Some sites can afford to fail or go offline; others can’t. Many financial institutions, for example, require 99.999 percent availability or better. Site availability takes two forms: the site needing to remain online if one of its servers crashes and the site needing to remain online while information is being updated or backed up. As discussed in earlier chapters, you can achieve site availability through the use of redundant services, components, and network connections. For example, services can be made redundant through the use of Network Load Balancing (NLB) and the Cluster service.

Availability is an important consideration when planning your network’s capacity requirements. You must first determine what type of availability you’re trying to achieve. How many 9s are you trying to adhere to? Although 99.999 percent might be ideal, it might not be realistic—or necessary—for your organization. In other words, how much can your organization afford to spend to ensure that your network can always meet your peak capacity requirements?

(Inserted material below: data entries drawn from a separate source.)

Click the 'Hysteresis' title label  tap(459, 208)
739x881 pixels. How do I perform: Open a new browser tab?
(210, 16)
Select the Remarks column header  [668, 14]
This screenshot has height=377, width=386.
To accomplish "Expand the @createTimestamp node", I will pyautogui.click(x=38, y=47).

You must determine whether the problems caused by your site’s unavailability offset the expense of trying to keep it online. If you require 99.999 percent availability or better, then you must ensure that users won’t be prevented from accessing your resources because your site has reached its capacity. If, on the other hand, you need to achieve only 99 percent availability or less, you might be less concerned with your site occasionally being unavailable to users because your site has reached its capacity limits, particularly if peak capacity is rare.

Scalability

The scalability of your site is a primary consideration when you’re ready to upgrade it to improve availability, increase the number of concurrent users, or decrease its latency for faster response times. A site’s scalability goes hand in hand with its availability. Upgrading your site shouldn’t lead to unplanned or unnecessary downtime. You should take two types of scaling into consideration when upgrading your site: scaling up and scaling out. Scalability is discussed in more detail in Lesson 3: "Planning Network Capacity."

Lesson Summary

Four factors are important to capacity planning: network traffic, performance, availability, and scalability. Traffic is the interchange of incoming requests and outgoing responses between two computers. Traffic is often unpredictable and occurs in bursts and clumps. To determine the maximum rate of pages per second that your network can support, you should divide the bits per second of the network connection (such as a T1 line) by the bits generated for the page request. A server’s capacity isn’t the only factor to consider when determining bandwidth limitations. The client computer is limited by its connection to the Internet. The performance of Web applications is critical in determining the site’s capacity. Testing is the only way to find out the capacity and performance of a Web application. You can use the WCAT and WAST utilities to test an application. Different computer types will provide different performance for the same test, and the performance of different application types depends greatly on the application’s task. Availability is an important consideration when planning your network’s capacity requirements. You must determine whether the problems caused by your site’s unavailability offset the expense of trying to keep it online. The scalability of your site is a primary consideration when you’re ready to upgrade it in order to improve availability, increase the number of concurrent users, or decrease its latency for faster response times.